Sello de Traducción Humana - ACE Traductores
ACE Traductores, Sección Autónoma de Traductores de Libros de la Asociación Colegial de Escritoras y Escritores, de la que formo parte, ha lanzado una campaña por un Sello de Traducción Humana. Aquí, podéis encontrar toda la información, así como firmar su manifiesto.
También hace unos días, publiqué un Manifiesto del vacío en El Trujamán, revista de traducción del Centro Virtual Cervantes.
No es una defensa desesperada de oficios llamados a desaparecer. Es una defensa feroz del idioma y del pensamiento.

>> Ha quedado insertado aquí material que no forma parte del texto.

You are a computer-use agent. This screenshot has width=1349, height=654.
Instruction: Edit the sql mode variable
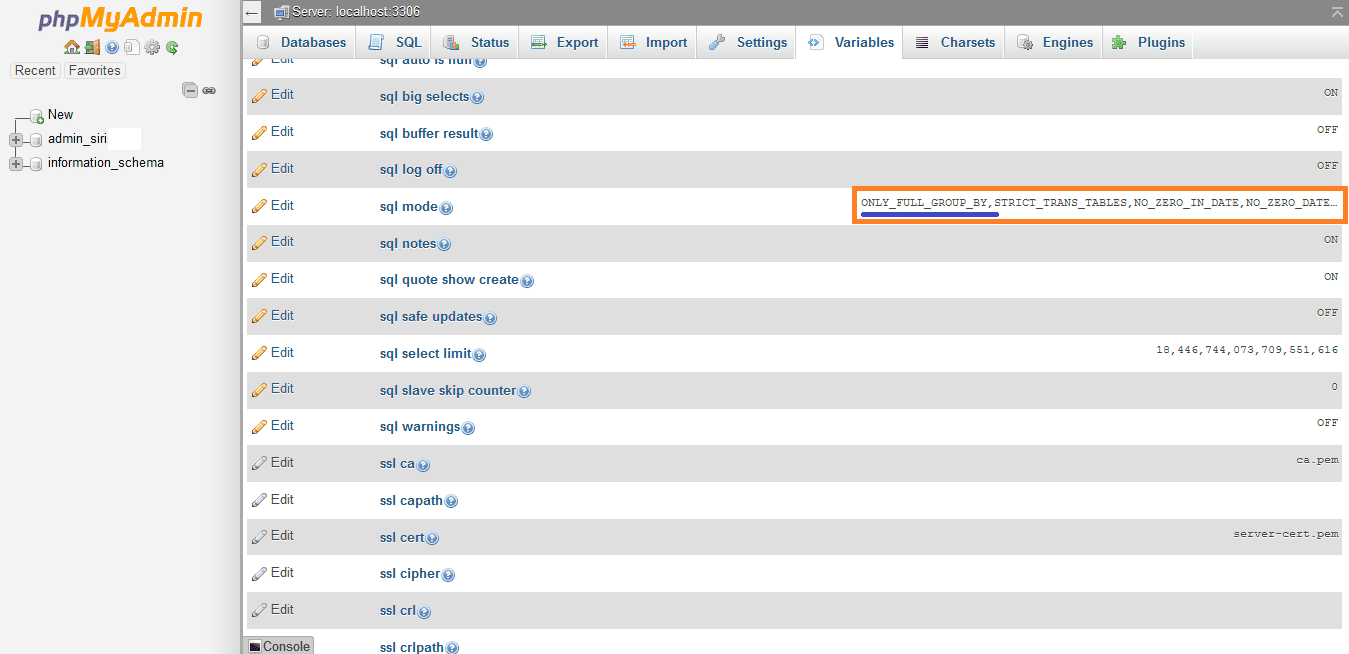pyautogui.click(x=273, y=205)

La inteligencia artificial no es una herramienta neutra. Ninguna herramienta es ideológicamente neutra. La IA nace de una ideología y le sirve. Sus sesgos y limitaciones forman parte de su propia definición: son consustanciales y no un fallo soluble. Esto conlleva dos consecuencias fundamentales: sirve para crear beneficio, no para facilitar vidas. Por otro lado, lo que produzca estará siempre inevitablemente sesgado.

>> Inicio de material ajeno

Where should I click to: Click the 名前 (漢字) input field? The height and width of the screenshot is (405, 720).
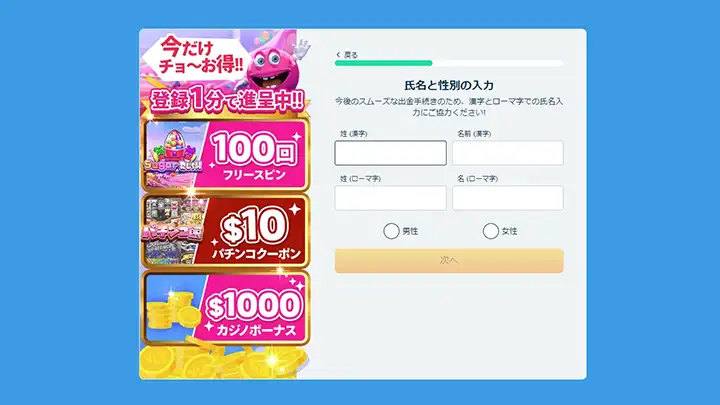[508, 153]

Una IA generativa crea espejismos. La «salida», el producto generado por una IA generativa, resulta altamente persuasivo, por su fuerte apariencia de verdad. Combinar esa capacidad persuasiva con los sesgos y las alucinaciones sirve para dar buena medida de lo peligroso que es dejar la cultura en sus manos, por una razón sencilla: lleva directamente a su destrucción.

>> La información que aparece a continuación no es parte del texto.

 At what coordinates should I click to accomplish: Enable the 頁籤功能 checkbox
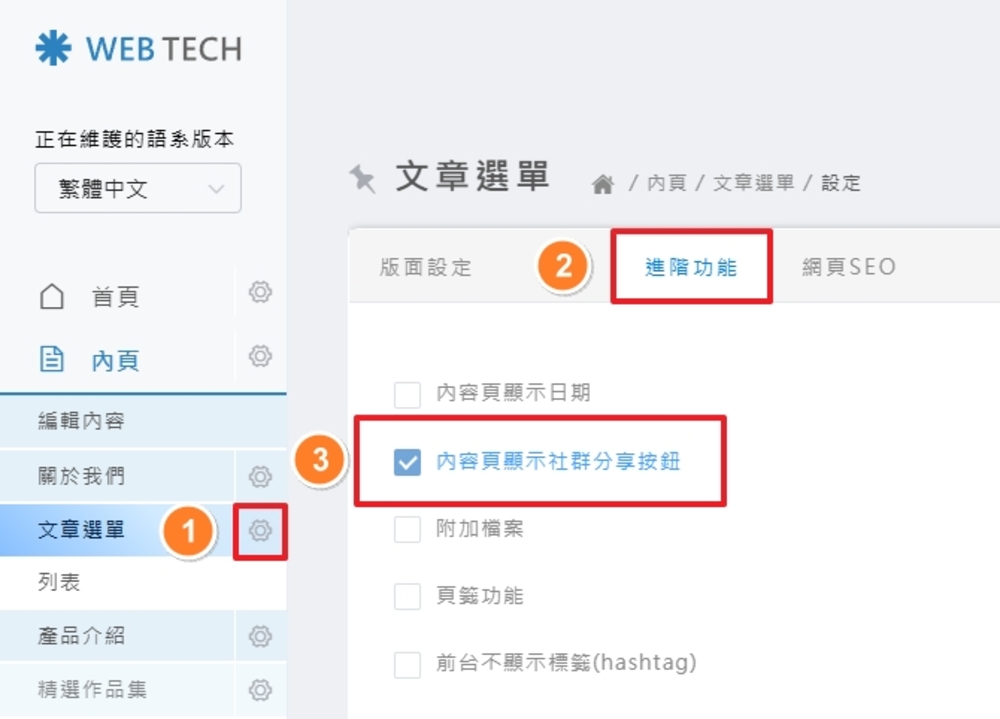407,597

Lo mismo sucede con las llamadas «alucinaciones» que, lejos de ser algo anecdótico, se demuestran como algo estructural. Además, conlleva problemas estructurales irresolubles, como las alucinaciones.
Una naturaleza destructiva reforzada por aquello que la alimenta: por un lado, el robo de la propiedad intelectual y de la creación real de otras personas. Por otro, la devastación de nuestros entornos, fundamentalmente con el consumo de agua: es una amenaza directa para la vida. Por no hablar de que crece sobre las palabras de otras, de la precarización.
Ni siquiera un hipotético trabajo de revisión de esa salida da resultados aceptables porque parte de algo que no es, sino que solo aparenta ser: es imposible alcanzar una solución de calidad, sino a través de la reelaboración completa. En este sentido, el recurso a la IA generativa solo responde a la lógica capitalista y solo consigue precarizar lo ya precario (con un aumento de la carga de trabajo a precios más bajos) y reducción del número de trabajadores.
La lucha contra la IA generativa no es una defensa contra un proceso imparable. No es una lucha romántica ni quijotesca contra el futuro: es la lucha contra una herramienta que tiene ideología y que sirve para fines determinados plegados a ella: ideológicos y tecnocapitalistas.
Habrá cosas que una IA nunca escribirá. Y otras que nunca pueda escribir, las que son genuinas, únicas, espontáneas, nacidas de lo humano.
La lucha contra la IA es una defensa de la cultura, de la lengua, del pensamiento humano y de la vida.